Les électeurs italiens rejettent la réforme de la justice de Meloni
Les électeurs italiens ont massivement rejeté la réforme constitutionnelle de la justice proposée par la Première ministre Giorgia Meloni lors d'un référendum en mars 2026, avec environ 55 % des voix contre les modifications proposées visant à séparer les juges et les procureurs.
Un coup dur pour le programme de Meloni
Les électeurs italiens ont rejeté la réforme constitutionnelle de la justice proposée par la Première ministre Giorgia Meloni lors d'un référendum de deux jours qui s'est tenu les 22 et 23 mars, infligeant à la dirigeante d'extrême droite son premier revers politique majeur depuis son entrée en fonction en octobre 2022. Avec la quasi-totalité des bulletins dépouillés, environ 55 % des électeurs se sont opposés à la réforme, tandis que 45 % l'ont soutenue. La participation a atteint près de 59 %, un chiffre nettement supérieur aux prévisions de nombreux analystes.

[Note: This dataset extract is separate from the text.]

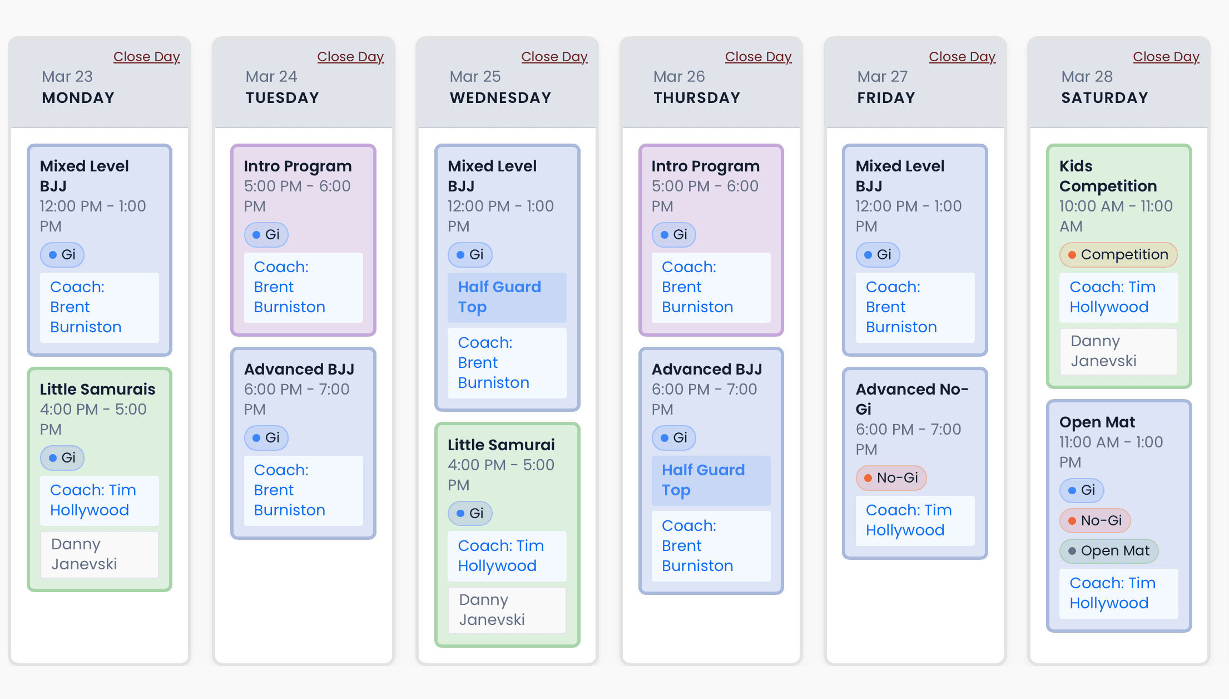Click the No-Gi tag on Advanced No-Gi
The width and height of the screenshot is (1229, 699).
pyautogui.click(x=891, y=478)
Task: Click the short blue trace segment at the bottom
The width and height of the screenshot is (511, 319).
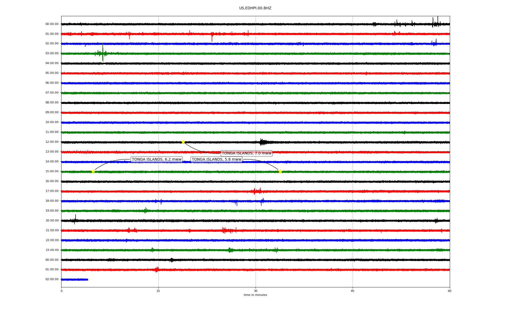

Meloni a concédé sa défaite dimanche soir, qualifiant le résultat de "une occasion manquée de moderniser l'Italie", mais s'engageant à continuer à gouverner. "Les Italiens ont décidé, et nous respectons cette décision", a-t-elle déclaré, réaffirmant son engagement à mener à bien son mandat jusqu'en 2027.
Ce que proposait la réforme
La modification constitutionnelle reposait sur trois piliers. Premièrement, elle aurait séparé les carrières des juges et des procureurs, éliminant ainsi la possibilité pour les magistrats de passer d'un rôle à l'autre, une caractéristique unique du système juridique italien. Deuxièmement, elle visait à diviser le Conseil supérieur de la magistrature (CSM), l'organe directeur du pouvoir judiciaire, en deux conseils distincts, l'un pour les juges et l'autre pour les procureurs. Troisièmement, elle aurait créé un nouveau tribunal disciplinaire de 15 membres dont les membres devaient être sélectionnés par tirage au sort plutôt que par élection par les pairs.
Le gouvernement Meloni a fait valoir que ces changements étaient essentiels pour garantir l'impartialité de la justice et moderniser un système notoirement lent, en proie à des procès qui durent des années et à la surpopulation carcérale.
L'opposition s'unit contre une "prise de pouvoir"
Les critiques ont qualifié la réforme de prise de pouvoir politique déguisée en modernisation. Elly Schlein, chef du Parti démocrate de centre-gauche, a qualifié le résultat de "rejet de l'arrogance de ce gouvernement" qui tente de faire passer une réforme imparfaite qui bouleverserait l'équilibre constitutionnel des pouvoirs.
Giuseppe Conte, chef du Mouvement Cinq Étoiles, a déclaré que le résultat reflétait une frustration plus large à l'égard du gouvernement Meloni. "Les gens veulent tourner la page, signalant une demande pour un type de politique différent, plus attentif aux besoins des gens et moins axé sur la protection des politiciens contre les enquêtes", a-t-il déclaré aux journalistes.
Le pouvoir judiciaire lui-même avait exprimé une forte opposition : plus de 80 % des membres de l'Association nationale des magistrats italiens ont organisé une grève d'une journée l'année dernière pour protester contre les changements proposés.
Retombées politiques et échos européens
La défaite a des implications politiques importantes. Il s'agit du premier revers majeur pour ce qui a été un gouvernement de coalition italien d'une stabilité inhabituelle, et il intervient juste un an avant les élections législatives. La participation plus élevée que prévu a dynamisé l'opposition de centre-gauche, qui est sortie de la campagne plus unie qu'elle ne l'a été depuis des années. Schlein a déclaré que les forces d'opposition allaient "construire une véritable alternative à ce gouvernement."
Le résultat résonne également au-delà des frontières de l'Italie. À une époque où l'indépendance de la justice est soumise à des pressions dans toute l'Europe - des conflits prolongés de la Pologne sur l'état de droit aux frictions persistantes de la Hongrie avec les institutions de l'UE - les électeurs italiens ont envoyé un signal clair que les garanties constitutionnelles pour une justice indépendante restent une priorité pour les démocraties européennes.
Quelles sont les prochaines étapes ?
Meloni a exclu de démissionner et insiste sur le fait que sa coalition reste stable. Cependant, le résultat du référendum soulève des questions quant à sa capacité à faire avancer d'autres projets constitutionnels ambitieux, notamment une proposition de passage à l'élection directe du Premier ministre. Avec les élections de 2027 à l'horizon, le vote sur la justice pourrait s'avérer être un tournant, non seulement pour le mandat de Meloni, mais aussi pour la trajectoire de la politique italienne.